First P2P lending fund launched

Australia’s first managed fund that invests solely in peer-to-peer lending has been launched, offering access to high yields and low volatility the asset class can provide for sophisticated SMSF investors and high net worth investors.

Speaking at a media briefing in Sydney last week, Global Credit Investments (GCI) chairman and co-founder Steven Sher said the aim of the fund was to provide steady, reliable income coupled with lower volatility than many existing fixed income products.

“This is not a get-rich-quick product – we are trying to get a set return at the lowest possible risk we can,” Sher said.

“The lack of volatility in consumer credit is really what attracted us to the asset class, and with baby boomers getting older and wanting yield without risk, the fund really started to make sense.”

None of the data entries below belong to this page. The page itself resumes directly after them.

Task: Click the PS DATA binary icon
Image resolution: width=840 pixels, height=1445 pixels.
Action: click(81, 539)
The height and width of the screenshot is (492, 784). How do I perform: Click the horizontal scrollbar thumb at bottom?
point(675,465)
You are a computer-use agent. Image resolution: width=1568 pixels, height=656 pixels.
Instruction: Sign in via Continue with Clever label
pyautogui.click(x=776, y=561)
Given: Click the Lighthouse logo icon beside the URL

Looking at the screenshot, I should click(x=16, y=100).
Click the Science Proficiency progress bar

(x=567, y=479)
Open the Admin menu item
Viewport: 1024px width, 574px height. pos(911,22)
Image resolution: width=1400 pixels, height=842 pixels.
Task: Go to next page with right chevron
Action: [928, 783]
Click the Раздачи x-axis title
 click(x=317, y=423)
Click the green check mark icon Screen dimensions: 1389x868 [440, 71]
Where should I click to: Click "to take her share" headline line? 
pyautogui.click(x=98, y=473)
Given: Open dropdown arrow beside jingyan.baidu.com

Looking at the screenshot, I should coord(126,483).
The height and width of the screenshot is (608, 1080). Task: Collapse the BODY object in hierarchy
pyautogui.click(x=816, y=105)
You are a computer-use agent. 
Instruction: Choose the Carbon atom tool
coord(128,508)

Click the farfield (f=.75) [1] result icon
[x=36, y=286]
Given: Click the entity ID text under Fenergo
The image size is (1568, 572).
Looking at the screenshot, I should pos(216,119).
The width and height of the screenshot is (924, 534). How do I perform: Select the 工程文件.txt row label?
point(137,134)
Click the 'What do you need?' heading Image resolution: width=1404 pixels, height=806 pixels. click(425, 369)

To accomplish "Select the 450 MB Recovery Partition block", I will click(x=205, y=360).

GCI co-founder Gavin Solsky added that with traditional defensive investments becoming increasingly unviable as a source of returns, it made sense the fixed income sector would continue to be disrupted.

“Australian savers have historically put their money in term deposits as a ‘no brainer’, but interest rate reductions are going to continue to impact those investors,” Solsky said.

“At the same time, new technology around risk-based pricing is facilitating access to investments that have previously only been available to the banks, such as unsecured personal credit and small business finance.”

While the fund’s portfolio was currently focused on personal loans to the top 10 per cent of United States income earners, it would look at Australian opportunities as the local lending market continued to evolve through the likes of fintech firms Ratesetter and SocietyOne, GCI investment director Jacob Rosenberg noted.

Sher said his organisation was keen on attracting fund flows from SMSFs.

“Some of the private wealth managers who are looking after people’s wealth including SMSFs are very attracted to this offering,” he said.

The minimum investment level for the fund is currently $100,000.